◆ GIVEN RECORDS
· · · · · · ·
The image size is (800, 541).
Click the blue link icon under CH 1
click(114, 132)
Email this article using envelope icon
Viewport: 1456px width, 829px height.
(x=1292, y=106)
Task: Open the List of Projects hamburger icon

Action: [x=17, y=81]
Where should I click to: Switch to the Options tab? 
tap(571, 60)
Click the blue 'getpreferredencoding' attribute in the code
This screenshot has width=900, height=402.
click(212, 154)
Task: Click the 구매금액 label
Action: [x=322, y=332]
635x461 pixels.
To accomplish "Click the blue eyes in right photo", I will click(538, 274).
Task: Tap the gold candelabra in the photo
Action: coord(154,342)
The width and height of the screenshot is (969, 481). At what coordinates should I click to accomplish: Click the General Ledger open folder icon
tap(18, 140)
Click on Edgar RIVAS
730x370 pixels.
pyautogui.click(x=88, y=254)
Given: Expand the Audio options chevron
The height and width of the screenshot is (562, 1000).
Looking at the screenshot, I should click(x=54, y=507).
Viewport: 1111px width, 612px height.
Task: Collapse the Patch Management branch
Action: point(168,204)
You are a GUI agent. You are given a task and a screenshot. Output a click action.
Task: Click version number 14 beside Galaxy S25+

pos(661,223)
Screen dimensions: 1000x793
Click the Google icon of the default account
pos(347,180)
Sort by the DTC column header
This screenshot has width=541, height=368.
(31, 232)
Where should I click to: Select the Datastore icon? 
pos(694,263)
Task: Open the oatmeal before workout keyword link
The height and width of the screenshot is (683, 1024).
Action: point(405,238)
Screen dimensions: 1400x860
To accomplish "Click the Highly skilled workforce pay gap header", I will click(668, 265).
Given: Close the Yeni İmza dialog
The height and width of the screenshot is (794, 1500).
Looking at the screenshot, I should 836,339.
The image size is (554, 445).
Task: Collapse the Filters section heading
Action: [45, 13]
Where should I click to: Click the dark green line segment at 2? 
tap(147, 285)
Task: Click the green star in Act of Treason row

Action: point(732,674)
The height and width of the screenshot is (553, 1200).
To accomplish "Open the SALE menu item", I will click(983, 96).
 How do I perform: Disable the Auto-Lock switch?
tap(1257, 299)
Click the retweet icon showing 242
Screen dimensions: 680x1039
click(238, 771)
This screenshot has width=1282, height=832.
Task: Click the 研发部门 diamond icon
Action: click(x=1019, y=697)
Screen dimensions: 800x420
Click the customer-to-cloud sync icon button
· · · · · · ·
◆ WORK TASK
Output the listing above word for word, from the opening line through the line that contains "Click the blue 'getpreferredencoding'", and leave out everything after it.

◆ WRITTEN RESPONSE
The image size is (800, 541).
Click the blue link icon under CH 1
click(114, 132)
Email this article using envelope icon
Viewport: 1456px width, 829px height.
(x=1292, y=106)
Task: Open the List of Projects hamburger icon

Action: [x=17, y=81]
Where should I click to: Switch to the Options tab? 
tap(571, 60)
Click the blue 'getpreferredencoding' attribute in the code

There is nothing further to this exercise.